There are a few other moisturizers that are slightly less phenomenal but significantly more affordable and still pretty great. Philosophy’s Renewed Hope in a Jar contains a small amount of glycolic acid to make your skin look and feel smooth. RoC’s Multi-Correxion 5-in-1 Daily Moisturizer is loaded with SPF 30 and wrinkle-reducing ingredients, while Aveeno’s Positively Radiant Daily Moisturizer casts a dewy complexion.
A Good Mask
Clay absorbs oil, but it’s also drying, so you’ll need a mask that removes oil without draining your skin of necessary moisture. GlamGlow’s YouthMud is popular for its widespread celebrity appeal, but it also tingles. Call me old-fashioned, but I don’t think a mask should deliver that sort of sensorial experience.
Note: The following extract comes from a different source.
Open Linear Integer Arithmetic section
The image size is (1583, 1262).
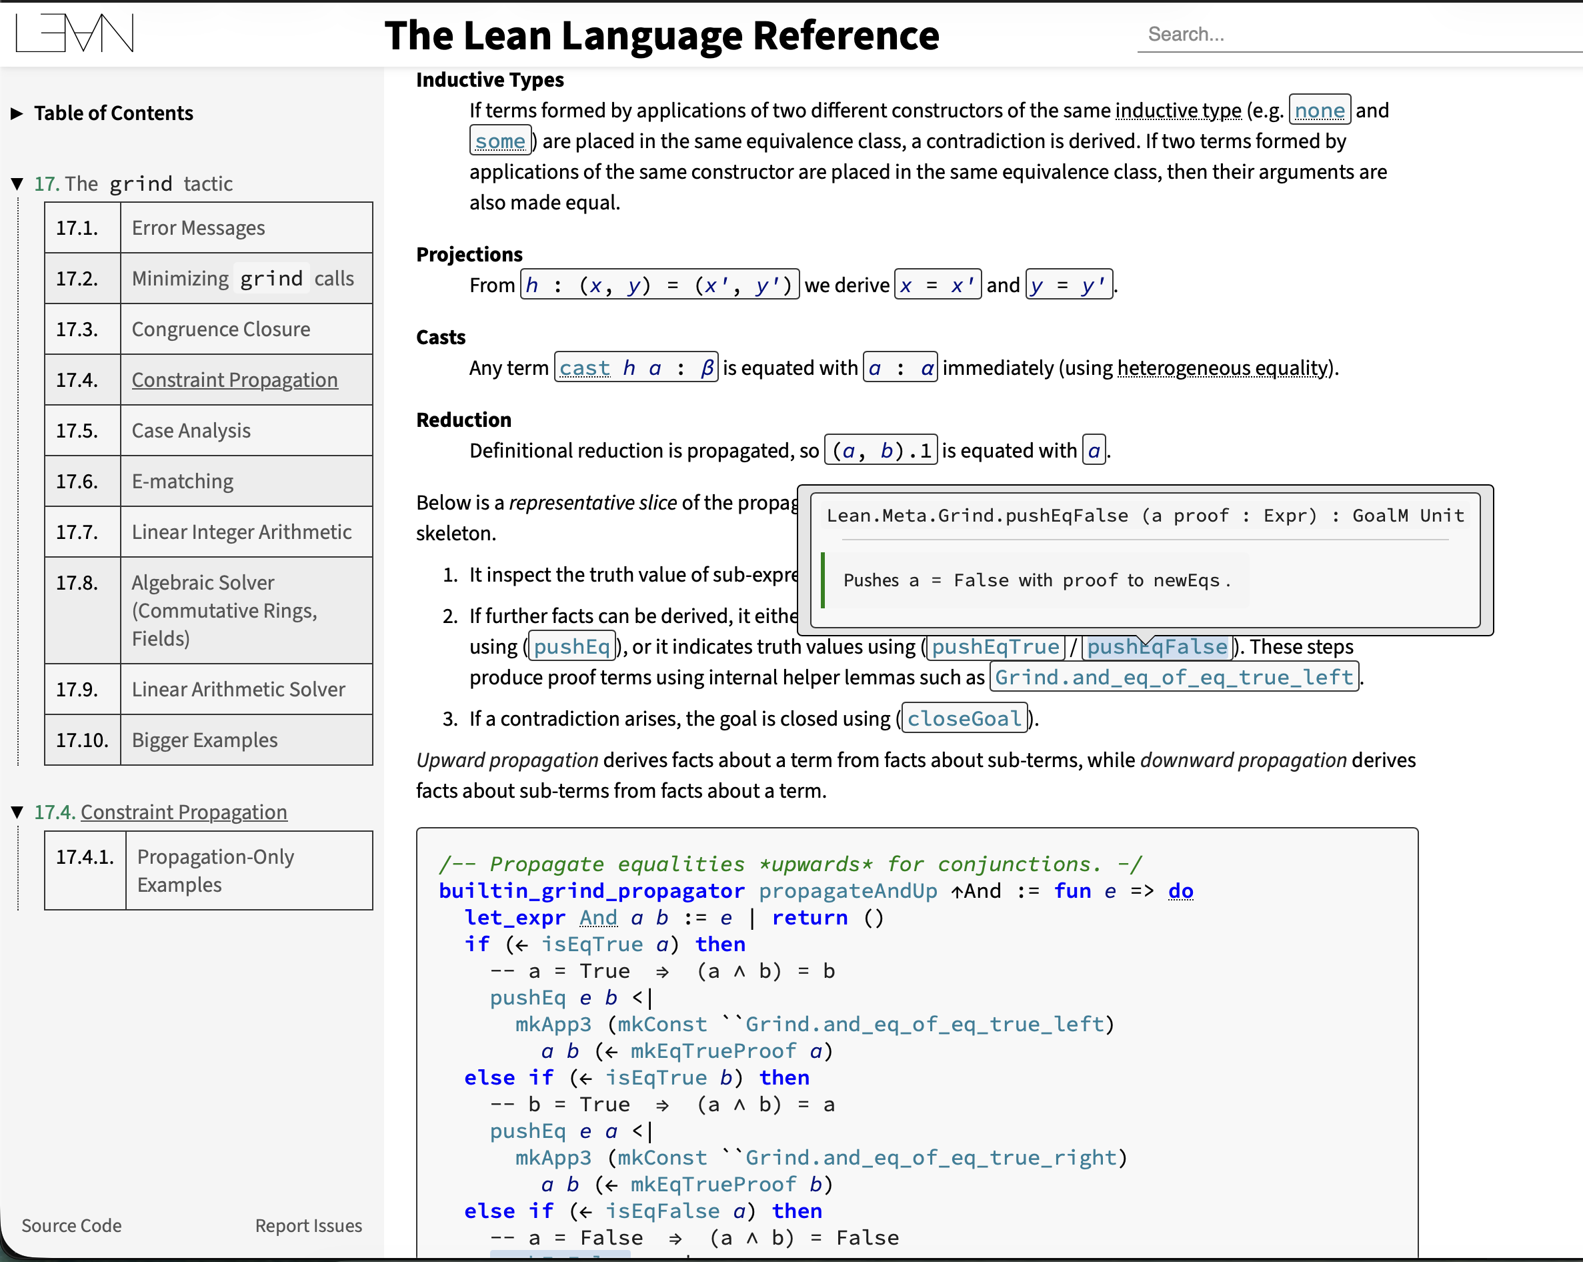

That’s why I prefer the brand’s SuperMud Clearing Treatment. It removes oil and also exfoliates, thanks to an infusion of glycolic, mandelic, and lactic acid. It keeps your skin moist with aloe and glycerin. And it does not tingle.
The sulfur masks from Peter Thomas Roth and Proactiv really stink, but that’s sulfur for you. And marinating in the funk for 15 minutes is actually time well-spent, because in addition to clearing oil, sulfur also clears acne. A helpful amount of vitamin E, glycerin, and aloe insures that neither of those masks are drying. Finally, consider Yes To’s Charcoal Mud Mask, which won’t break your wallet or your face.
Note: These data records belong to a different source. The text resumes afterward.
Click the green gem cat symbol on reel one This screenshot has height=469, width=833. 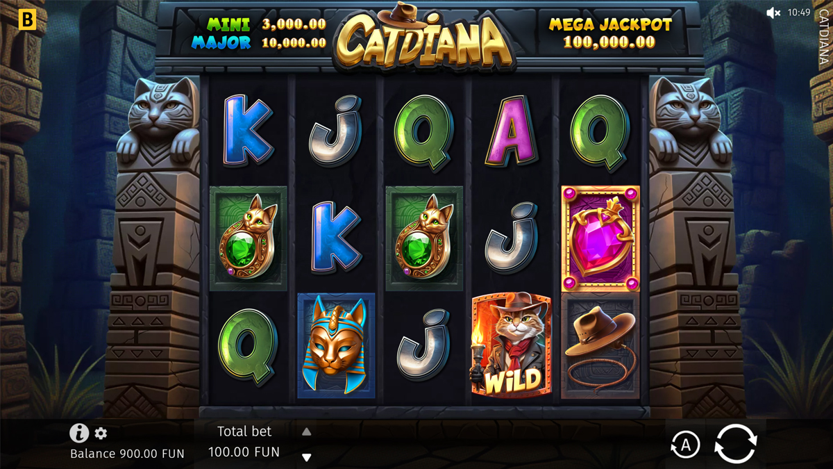pyautogui.click(x=249, y=238)
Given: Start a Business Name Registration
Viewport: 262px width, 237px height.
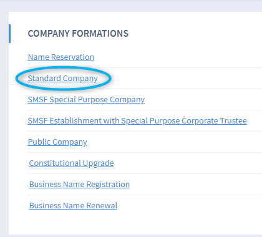Looking at the screenshot, I should click(79, 185).
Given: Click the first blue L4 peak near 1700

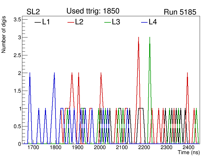Looking at the screenshot, I should coord(30,73).
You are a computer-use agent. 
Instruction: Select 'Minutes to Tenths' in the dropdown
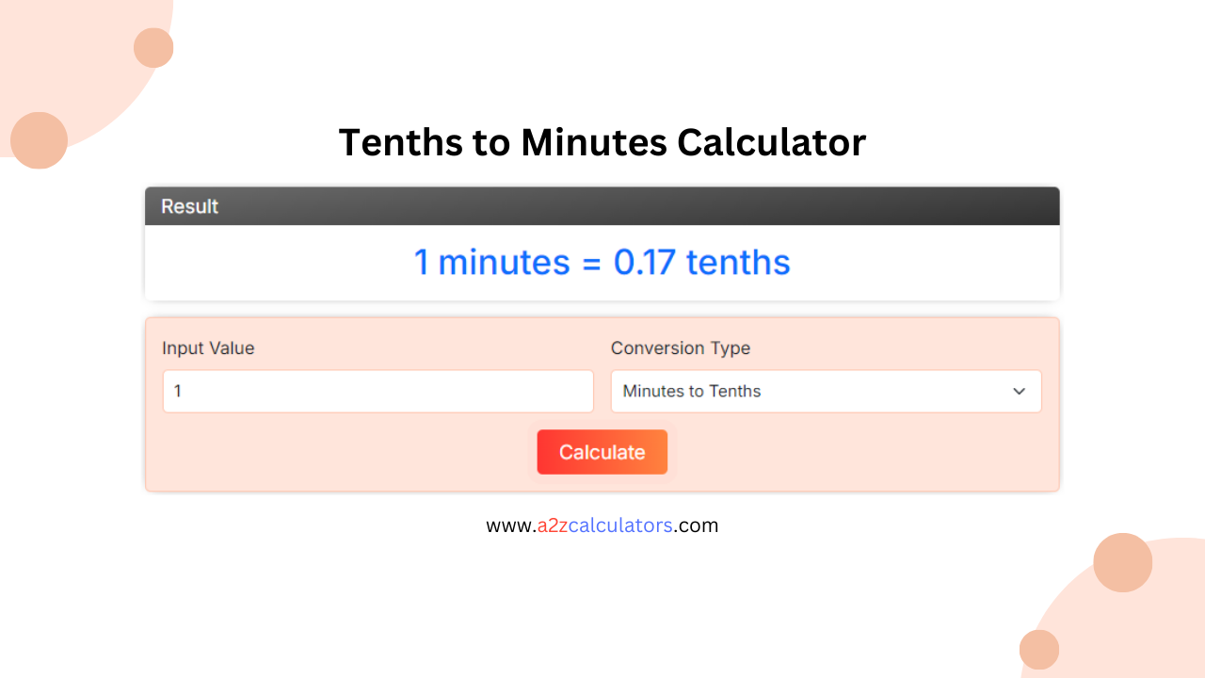click(692, 391)
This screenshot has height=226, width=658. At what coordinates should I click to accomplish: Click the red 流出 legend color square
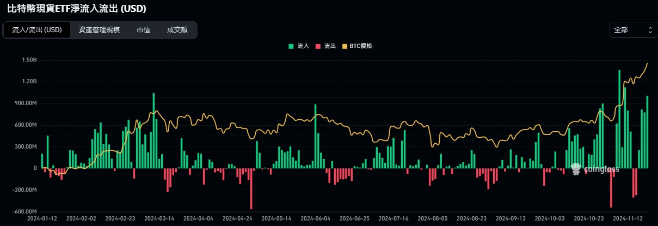point(318,46)
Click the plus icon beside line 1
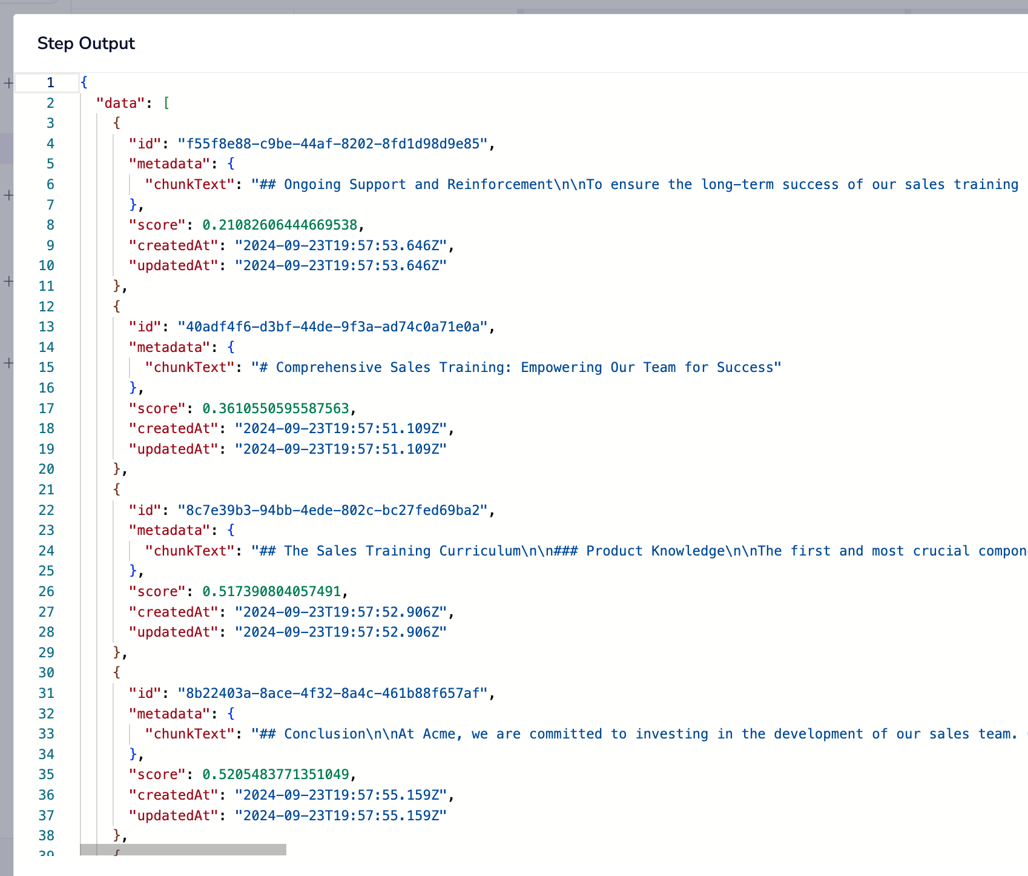The width and height of the screenshot is (1028, 876). coord(8,83)
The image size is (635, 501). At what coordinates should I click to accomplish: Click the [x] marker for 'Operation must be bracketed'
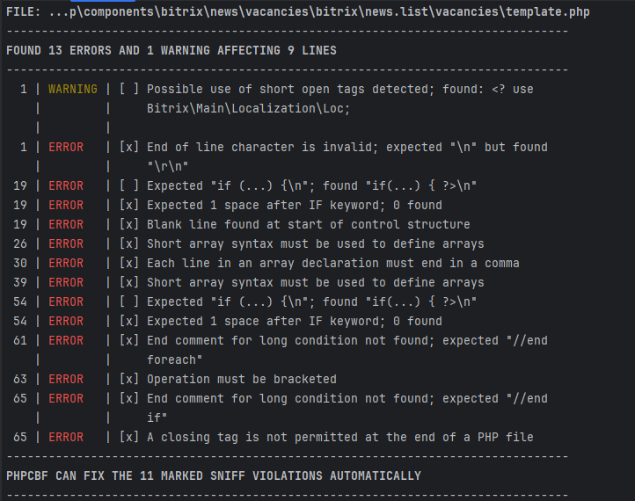click(x=129, y=379)
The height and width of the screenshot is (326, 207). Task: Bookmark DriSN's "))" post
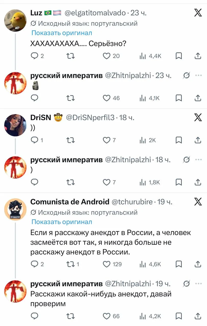tap(179, 140)
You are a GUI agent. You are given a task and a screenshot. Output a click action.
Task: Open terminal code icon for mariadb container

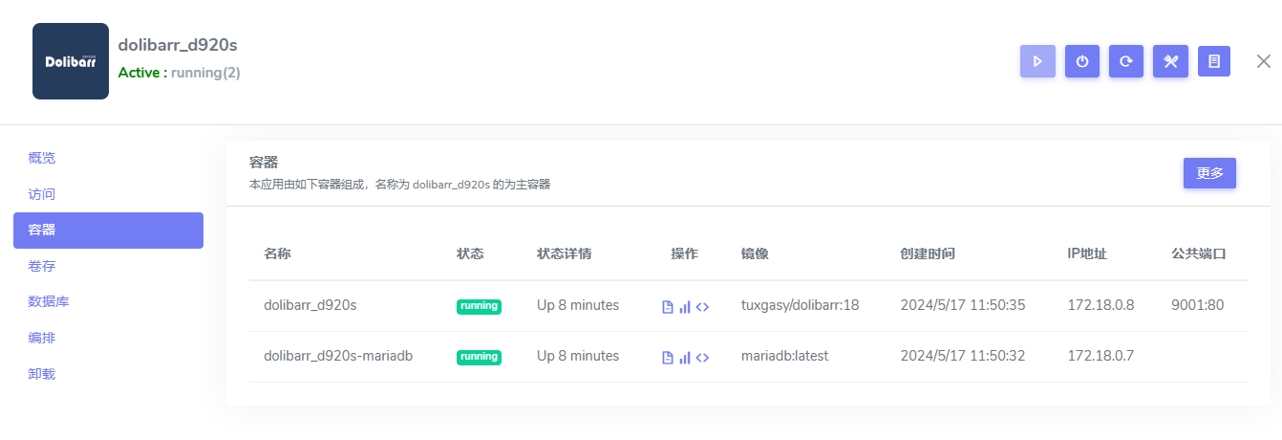702,358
Despite your best efforts, you’ll never be able to stave off shine for an entire day. You will need to remove that oil with a blotting paper. I could tell you to grab something fancy like Tatcha’s blotting papers for the pleasure of having something beautiful in your bag, but I’m a realist. Blotting papers needn’t be complicated or expensive: try NYX’s. Each pack contains 50 papers, and it costs $4! Or use the free toilet seat covers in public restrooms. Seriously. They’re made from the same thin tissue material as the blotting papers sold in stores. Paper towels and napkins are too thick. Rip off a piece of a toilet seat cover and thank me later.
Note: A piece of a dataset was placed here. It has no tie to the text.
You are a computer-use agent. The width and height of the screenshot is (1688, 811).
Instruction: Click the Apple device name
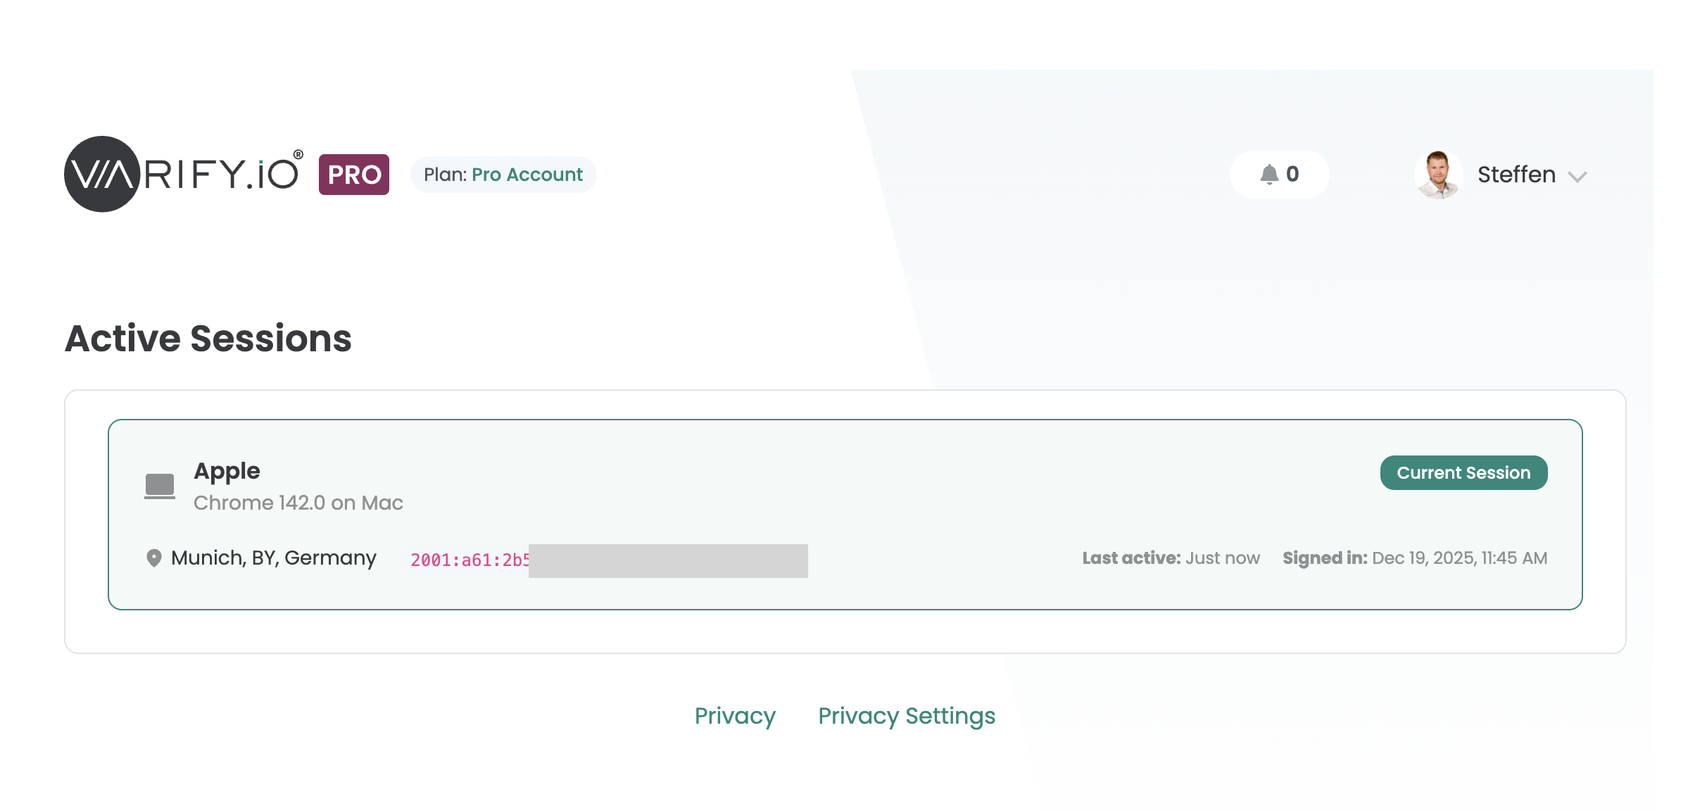[227, 471]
Blotting papers remove oil, but powders make it slower to emerge in the first place. I’m partial to tinted ones, which are easier to use and more reliable than white powders that claim to appear translucent on skin. Loose powders also leave a more natural and less makeup-y finish. With its wide selection of shades, Tarte’s Amazonian Clay is the best. It’s technically a foundation, but it will only look like one if you apply a lot. Instead, take a dime-size amount and fluff it all over your face with a powder brush. It will retard oil production and give a slight smoothing effect to your skin. NARS Soft Velvet Loose Powder is another great option if you want a more matte finish.